Grasping accounting 101 basics is vital to the very survival and well being of every organization.
Understanding accounting principles is even necessary to fulfill many legal requirements including paying taxes.
But what is accounting in the first place? This is the record keeping, measurement and revelation of the finances of an organization which enables managers, investors, tax authorities and anybody with access to the information to understand the financial well being of the organization they are dealing with. It also enables those with the authority to make pertinent decisions about how resources will be allocated at the said entity.
Take away accounting from a business and what you will have is somebody walking around blindfolded because managers will not be able to assess and make decisions without knowing what is really going on and the “numbers” produced by accounting will always tell you that. Accounting 101 basics is the minimum you need to know as a business owner.
An income statement is one of the key tools used in financial accounting 101.
It is also referred to as a profit and loss statement or earnings statement. This is a financial report that shows exactly how the revenue (money coming in from sales) flows through the organization to ultimately produce a net income which is arrived at after deducting all costs and expenses. The main function of the income statement is to show the health of a company and reveal whether it made money or is operating at a loss of money.
Non profit making organizations like charities will usually produce a statement of activities rather than an income statement. This financial report will show funding sources versus the expenditure.
There is usually a lot of confusion between an income statement and a balance sheet. Understanding the difference will enable anybody to grasp financial accounting 101 much better. An income statement will cover a certain period of time, usually a year while a balance sheet will capture the position of the company in a single moment of time. In other words the financial position at a certain date.
A balance sheet will show a summary of financial balances with key vital numbers namely the assets, liabilities and the shareholding or equity as of a certain date (when this financial report was generated). First will be assets listed and then liabilities. The difference between them is what is called the company net worth. You will often hear people referring to a balance sheet as the “snapshot of a company’s financial position”.

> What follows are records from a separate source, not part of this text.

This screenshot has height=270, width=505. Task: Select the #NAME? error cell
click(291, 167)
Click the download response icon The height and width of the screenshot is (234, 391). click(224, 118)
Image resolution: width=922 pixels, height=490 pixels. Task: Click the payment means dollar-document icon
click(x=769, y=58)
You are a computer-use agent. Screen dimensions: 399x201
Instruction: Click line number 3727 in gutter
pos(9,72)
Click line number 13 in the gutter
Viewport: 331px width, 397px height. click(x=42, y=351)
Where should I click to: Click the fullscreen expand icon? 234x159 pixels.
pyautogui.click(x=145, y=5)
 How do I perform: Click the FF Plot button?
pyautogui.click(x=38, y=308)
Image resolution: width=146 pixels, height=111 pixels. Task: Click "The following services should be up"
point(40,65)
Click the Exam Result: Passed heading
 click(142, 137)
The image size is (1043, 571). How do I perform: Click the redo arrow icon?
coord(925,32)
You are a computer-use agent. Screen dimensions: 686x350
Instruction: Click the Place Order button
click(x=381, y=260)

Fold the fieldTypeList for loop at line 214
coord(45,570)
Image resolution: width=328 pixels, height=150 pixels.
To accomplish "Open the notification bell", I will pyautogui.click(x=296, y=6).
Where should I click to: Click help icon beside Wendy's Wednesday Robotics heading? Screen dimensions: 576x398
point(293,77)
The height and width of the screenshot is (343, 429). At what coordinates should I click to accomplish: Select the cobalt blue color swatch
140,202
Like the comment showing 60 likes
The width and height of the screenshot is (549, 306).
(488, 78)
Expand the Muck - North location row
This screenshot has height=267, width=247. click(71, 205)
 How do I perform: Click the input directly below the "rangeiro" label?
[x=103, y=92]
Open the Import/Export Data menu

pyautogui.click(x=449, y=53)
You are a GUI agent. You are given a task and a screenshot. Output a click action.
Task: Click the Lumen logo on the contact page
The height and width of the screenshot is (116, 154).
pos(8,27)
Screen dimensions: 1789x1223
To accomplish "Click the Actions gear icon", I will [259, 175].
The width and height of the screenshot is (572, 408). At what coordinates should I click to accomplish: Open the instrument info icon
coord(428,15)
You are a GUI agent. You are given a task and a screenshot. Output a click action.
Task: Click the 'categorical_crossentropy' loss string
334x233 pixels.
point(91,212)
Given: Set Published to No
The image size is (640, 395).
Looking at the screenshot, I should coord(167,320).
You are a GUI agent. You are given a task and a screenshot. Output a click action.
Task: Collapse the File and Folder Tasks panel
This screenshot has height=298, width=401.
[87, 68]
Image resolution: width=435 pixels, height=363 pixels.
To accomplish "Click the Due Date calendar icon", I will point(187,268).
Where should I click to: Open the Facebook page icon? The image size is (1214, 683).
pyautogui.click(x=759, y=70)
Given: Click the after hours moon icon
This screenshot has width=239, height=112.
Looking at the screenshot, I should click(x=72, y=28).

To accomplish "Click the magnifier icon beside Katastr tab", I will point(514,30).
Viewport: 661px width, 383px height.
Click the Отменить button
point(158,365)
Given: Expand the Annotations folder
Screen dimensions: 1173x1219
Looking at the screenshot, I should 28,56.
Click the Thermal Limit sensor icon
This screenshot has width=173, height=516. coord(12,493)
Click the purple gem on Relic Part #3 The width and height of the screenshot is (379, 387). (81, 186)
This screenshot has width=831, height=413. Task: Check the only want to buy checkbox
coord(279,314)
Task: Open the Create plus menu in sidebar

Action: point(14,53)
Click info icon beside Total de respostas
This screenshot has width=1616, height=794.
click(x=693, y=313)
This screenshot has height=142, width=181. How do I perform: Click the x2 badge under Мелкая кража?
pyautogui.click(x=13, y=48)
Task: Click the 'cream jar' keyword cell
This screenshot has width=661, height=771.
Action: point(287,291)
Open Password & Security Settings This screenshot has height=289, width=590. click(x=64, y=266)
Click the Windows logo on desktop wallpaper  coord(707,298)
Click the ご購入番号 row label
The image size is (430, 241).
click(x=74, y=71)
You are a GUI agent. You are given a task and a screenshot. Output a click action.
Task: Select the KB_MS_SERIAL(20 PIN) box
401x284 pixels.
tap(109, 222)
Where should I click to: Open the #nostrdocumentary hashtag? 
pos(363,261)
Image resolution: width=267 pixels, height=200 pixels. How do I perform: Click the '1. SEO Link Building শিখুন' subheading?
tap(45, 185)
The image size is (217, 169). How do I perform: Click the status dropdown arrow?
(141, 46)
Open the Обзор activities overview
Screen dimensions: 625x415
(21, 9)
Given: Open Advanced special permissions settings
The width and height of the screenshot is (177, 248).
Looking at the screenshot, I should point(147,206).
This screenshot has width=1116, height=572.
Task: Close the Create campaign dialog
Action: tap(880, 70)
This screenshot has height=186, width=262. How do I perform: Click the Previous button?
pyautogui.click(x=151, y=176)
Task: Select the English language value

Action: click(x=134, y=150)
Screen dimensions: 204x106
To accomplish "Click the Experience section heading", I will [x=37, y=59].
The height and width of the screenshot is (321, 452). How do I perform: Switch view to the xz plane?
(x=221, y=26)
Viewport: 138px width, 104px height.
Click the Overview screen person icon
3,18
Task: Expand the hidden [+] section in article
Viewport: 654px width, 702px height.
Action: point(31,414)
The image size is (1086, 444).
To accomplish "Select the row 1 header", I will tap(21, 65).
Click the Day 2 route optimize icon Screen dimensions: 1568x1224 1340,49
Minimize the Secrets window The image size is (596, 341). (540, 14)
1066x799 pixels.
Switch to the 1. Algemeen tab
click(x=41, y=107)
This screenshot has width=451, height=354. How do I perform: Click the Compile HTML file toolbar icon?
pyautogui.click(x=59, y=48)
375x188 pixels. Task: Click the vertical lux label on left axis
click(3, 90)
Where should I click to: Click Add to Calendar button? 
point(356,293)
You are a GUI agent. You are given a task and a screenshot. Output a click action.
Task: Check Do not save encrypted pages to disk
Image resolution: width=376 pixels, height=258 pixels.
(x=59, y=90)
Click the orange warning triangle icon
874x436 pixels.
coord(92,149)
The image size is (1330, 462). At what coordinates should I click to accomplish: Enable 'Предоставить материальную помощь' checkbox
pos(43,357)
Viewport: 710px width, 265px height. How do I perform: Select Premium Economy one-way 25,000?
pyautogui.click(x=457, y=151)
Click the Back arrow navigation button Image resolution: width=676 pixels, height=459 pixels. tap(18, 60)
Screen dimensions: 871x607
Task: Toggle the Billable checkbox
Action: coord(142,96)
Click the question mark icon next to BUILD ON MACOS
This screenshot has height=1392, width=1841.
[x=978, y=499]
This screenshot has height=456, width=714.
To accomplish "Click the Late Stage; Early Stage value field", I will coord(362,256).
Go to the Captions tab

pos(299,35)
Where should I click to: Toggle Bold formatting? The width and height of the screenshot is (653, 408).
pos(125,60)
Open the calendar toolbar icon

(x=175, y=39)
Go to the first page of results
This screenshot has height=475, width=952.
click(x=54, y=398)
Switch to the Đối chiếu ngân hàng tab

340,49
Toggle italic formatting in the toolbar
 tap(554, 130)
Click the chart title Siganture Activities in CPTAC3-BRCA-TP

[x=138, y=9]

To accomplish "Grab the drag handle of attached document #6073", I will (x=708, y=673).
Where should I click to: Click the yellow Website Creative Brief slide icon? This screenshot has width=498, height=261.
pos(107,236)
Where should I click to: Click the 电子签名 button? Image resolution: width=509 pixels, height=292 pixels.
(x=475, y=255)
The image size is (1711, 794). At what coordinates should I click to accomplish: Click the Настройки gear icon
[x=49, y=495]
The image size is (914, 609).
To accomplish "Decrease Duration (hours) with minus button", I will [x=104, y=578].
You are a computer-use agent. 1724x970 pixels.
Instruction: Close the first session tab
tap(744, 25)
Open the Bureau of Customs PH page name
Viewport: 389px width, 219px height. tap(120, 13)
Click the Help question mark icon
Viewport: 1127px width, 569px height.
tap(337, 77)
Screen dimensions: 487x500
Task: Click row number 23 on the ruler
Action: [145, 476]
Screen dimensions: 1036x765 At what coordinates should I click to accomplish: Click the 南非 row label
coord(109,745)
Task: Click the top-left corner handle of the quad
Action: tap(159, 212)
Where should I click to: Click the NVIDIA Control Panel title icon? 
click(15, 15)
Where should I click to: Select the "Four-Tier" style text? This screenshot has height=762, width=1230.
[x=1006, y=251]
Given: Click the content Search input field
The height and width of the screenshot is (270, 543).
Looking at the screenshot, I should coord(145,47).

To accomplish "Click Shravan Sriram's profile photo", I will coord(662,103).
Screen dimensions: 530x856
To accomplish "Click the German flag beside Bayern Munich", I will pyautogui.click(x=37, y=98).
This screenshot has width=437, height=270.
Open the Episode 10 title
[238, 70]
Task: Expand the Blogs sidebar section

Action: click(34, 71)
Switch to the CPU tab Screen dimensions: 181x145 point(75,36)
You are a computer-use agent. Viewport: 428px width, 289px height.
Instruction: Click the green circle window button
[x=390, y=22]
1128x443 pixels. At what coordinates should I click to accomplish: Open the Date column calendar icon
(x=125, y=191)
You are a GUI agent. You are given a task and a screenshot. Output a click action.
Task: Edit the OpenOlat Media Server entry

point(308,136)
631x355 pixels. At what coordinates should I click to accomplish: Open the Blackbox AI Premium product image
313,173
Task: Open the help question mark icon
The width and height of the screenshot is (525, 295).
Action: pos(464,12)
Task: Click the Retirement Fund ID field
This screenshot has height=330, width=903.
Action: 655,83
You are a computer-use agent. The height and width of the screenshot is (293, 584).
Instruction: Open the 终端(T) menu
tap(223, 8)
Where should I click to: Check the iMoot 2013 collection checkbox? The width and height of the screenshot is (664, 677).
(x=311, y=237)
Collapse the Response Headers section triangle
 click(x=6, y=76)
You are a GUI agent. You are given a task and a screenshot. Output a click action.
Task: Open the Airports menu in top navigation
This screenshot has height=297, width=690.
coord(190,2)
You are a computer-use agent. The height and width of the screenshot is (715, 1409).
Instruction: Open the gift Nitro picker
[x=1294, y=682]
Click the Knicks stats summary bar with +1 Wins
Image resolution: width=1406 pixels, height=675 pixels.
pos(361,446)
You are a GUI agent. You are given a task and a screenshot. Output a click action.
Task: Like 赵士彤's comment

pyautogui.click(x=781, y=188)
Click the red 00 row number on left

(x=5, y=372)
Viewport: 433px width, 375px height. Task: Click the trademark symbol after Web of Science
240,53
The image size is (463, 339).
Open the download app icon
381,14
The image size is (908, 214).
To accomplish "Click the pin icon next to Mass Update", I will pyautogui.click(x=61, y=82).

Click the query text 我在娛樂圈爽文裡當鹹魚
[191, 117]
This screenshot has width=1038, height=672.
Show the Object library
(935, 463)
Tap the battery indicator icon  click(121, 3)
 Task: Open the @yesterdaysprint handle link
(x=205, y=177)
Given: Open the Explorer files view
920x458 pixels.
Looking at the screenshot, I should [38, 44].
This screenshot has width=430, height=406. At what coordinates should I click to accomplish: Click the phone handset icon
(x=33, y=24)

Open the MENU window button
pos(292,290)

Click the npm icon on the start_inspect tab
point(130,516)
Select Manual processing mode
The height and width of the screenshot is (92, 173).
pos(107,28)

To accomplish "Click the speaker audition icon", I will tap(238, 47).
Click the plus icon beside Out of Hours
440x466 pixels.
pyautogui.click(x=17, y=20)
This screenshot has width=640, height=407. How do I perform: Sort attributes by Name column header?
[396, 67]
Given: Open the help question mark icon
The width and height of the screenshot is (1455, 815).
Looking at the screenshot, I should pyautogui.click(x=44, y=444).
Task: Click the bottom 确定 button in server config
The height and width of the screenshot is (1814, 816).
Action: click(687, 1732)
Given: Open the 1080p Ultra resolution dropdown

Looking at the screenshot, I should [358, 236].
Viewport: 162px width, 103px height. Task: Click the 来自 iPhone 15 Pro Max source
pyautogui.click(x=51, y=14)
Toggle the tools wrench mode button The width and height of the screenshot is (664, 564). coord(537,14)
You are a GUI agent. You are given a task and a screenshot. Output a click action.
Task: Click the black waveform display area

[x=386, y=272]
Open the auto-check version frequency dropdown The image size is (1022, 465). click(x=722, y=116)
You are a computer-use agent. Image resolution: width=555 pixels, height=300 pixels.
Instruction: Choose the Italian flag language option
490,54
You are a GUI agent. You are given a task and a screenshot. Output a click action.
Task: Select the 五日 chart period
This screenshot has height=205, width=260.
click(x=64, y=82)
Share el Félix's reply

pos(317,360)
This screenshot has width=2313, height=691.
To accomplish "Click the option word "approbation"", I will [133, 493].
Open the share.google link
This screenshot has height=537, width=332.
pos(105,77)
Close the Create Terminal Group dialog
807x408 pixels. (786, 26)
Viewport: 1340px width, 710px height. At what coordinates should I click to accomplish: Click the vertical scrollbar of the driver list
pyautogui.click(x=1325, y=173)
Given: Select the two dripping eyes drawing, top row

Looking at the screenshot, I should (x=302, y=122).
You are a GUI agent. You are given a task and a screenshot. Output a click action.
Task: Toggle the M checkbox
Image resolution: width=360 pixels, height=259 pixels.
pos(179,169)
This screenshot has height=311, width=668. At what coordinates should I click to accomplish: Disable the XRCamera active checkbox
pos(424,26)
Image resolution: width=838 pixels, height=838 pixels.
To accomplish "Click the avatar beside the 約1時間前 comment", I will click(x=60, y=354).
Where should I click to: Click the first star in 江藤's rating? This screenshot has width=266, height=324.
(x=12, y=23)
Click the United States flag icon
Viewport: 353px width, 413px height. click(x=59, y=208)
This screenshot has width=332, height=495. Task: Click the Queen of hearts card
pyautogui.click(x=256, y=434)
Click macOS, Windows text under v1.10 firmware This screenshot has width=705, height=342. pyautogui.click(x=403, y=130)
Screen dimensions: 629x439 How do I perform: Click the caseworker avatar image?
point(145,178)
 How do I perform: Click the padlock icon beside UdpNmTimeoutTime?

To understand cash flow better it is important to look at the human body which cannot survive without blood flowing through the body. In the same way a business or organization will not be able to stay “alive” or afloat or in business without a healthy cash flow. A business can be profitable but still fail because it is cash starved or there are problems with liquidity which could mean that despite the profits on paper, clients are not paying and the money is not coming in. Cash flow, as the name suggests is actually the movement of money in and out of a business.